If I am testing using a Chinese characters, How can I verify the resultant UTF-8 string is correct?
You can also use the ATL String Conversion Macros - to convert from UTF-16 to UTF-8 use CW2A and pass CP_UTF8 as the code page, e.g.:
CW2A utf8(buffer, CP_UTF8);
const char* data = utf8.m_psz;
The problem is you specified the WC_ERR_INVALID_CHARS flag:
Windows Vista and later: Fail if an invalid input character is encountered. If this flag is not set, the function silently drops illegal code points. A call to GetLastError returns ERROR_NO_UNICODE_TRANSLATION. Note that this flag only applies when CodePage is specified as CP_UTF8 or 54936 (for Windows Vista and later). It cannot be used with other code page values.
Your conversion function seems quite long. How does this one work for you?
//----------------------------------------------------------------------------
// FUNCTION: ConvertUTF16ToUTF8
// DESC: Converts Unicode UTF-16 (Windows default) text to Unicode UTF-8.
//----------------------------------------------------------------------------
CStringA ConvertUTF16ToUTF8( __in LPCWSTR pszTextUTF16 ) {
if (pszTextUTF16 == NULL) return "";
int utf16len = wcslen(pszTextUTF16);
int utf8len = WideCharToMultiByte(CP_UTF8, 0, pszTextUTF16, utf16len,
NULL, 0, NULL, NULL );
CArray<CHAR> buffer;
buffer.SetSize(utf8len+1);
buffer.SetAt(utf8len, '\0');
WideCharToMultiByte(CP_UTF8, 0, pszTextUTF16, utf16len,
buffer.GetData(), utf8len, 0, 0 );
return buffer.GetData();
}
I see you use a function called StringCchLengthW to get the required length of the output buffer. Most of the places I look recommend using the WideCharToMultiByte function itself to tell you how many CHARs it wants.
Edit:
As Rob pointed out, you can use CW2A with the CP_UTF8 code page:
CStringA str = CW2A(wStr, CP_UTF8);
While I'm editing, I can answer your second question:
How can I verify the resultant UTF-8 string is correct?

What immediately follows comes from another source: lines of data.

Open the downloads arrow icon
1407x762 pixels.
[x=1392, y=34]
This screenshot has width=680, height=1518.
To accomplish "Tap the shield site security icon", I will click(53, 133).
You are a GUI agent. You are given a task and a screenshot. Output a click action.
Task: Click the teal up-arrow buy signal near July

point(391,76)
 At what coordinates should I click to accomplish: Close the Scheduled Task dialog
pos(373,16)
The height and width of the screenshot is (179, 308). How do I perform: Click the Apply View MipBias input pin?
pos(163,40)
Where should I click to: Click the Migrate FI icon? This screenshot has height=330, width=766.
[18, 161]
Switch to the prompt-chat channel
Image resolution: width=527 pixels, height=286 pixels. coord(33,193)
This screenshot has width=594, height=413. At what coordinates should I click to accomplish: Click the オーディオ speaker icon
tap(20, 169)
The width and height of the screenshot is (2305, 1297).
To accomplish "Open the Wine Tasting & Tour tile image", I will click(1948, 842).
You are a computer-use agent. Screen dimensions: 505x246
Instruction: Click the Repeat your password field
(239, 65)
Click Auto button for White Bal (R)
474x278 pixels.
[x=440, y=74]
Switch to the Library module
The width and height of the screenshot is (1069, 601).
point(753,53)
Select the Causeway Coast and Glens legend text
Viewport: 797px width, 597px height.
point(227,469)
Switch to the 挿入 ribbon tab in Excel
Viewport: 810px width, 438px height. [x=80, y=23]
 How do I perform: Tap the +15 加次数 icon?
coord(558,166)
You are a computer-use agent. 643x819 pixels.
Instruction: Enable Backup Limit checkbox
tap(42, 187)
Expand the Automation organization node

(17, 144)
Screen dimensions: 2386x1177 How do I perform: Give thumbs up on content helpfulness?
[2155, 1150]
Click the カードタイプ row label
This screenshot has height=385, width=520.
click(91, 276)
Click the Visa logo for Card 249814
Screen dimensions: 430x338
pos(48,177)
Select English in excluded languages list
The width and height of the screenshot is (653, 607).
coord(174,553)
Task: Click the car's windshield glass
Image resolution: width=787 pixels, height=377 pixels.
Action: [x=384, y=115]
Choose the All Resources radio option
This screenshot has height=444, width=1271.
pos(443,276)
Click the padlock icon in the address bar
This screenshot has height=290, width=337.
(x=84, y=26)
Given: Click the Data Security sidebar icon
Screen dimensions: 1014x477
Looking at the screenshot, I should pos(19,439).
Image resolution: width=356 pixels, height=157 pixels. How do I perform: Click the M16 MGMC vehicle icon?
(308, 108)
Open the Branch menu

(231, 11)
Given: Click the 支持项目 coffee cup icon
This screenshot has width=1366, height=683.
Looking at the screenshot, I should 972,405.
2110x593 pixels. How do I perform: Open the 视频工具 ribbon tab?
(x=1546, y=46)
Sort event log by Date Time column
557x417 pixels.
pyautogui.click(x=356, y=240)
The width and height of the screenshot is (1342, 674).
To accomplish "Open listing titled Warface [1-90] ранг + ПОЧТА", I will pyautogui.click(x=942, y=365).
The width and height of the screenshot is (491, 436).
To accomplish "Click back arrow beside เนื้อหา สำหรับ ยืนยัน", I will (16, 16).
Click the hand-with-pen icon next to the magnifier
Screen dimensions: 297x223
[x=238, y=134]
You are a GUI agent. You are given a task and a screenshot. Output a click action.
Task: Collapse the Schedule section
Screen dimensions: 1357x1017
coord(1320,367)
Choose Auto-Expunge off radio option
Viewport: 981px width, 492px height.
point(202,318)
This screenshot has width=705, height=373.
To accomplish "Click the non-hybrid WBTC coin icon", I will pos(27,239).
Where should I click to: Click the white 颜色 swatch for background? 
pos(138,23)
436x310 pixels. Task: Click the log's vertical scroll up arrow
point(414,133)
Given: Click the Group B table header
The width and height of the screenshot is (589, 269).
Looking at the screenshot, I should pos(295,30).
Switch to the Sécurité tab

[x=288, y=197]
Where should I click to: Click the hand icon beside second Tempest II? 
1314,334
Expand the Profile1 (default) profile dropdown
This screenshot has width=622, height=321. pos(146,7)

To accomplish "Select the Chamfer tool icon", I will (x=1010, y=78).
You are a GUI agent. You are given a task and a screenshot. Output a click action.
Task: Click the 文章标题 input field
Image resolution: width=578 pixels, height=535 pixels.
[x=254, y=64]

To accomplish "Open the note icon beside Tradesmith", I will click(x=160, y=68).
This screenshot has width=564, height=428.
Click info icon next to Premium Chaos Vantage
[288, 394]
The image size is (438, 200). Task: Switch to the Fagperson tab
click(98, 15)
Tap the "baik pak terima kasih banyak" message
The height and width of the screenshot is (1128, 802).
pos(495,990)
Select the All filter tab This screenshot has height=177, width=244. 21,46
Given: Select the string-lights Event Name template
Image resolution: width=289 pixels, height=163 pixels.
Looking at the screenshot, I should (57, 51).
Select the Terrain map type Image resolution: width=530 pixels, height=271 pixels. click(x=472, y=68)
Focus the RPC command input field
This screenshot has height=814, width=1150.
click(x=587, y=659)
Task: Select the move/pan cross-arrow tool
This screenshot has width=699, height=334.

Write it to a text file, then open it in Mozilla Firefox or an equivillant program. In the View menu, you can go to Character Encoding and switch manually to UTF-8 (assuming Firefox didn't guess it correctly to begin with). Compare it with a UTF-16 document with the same text and see if there are any differences.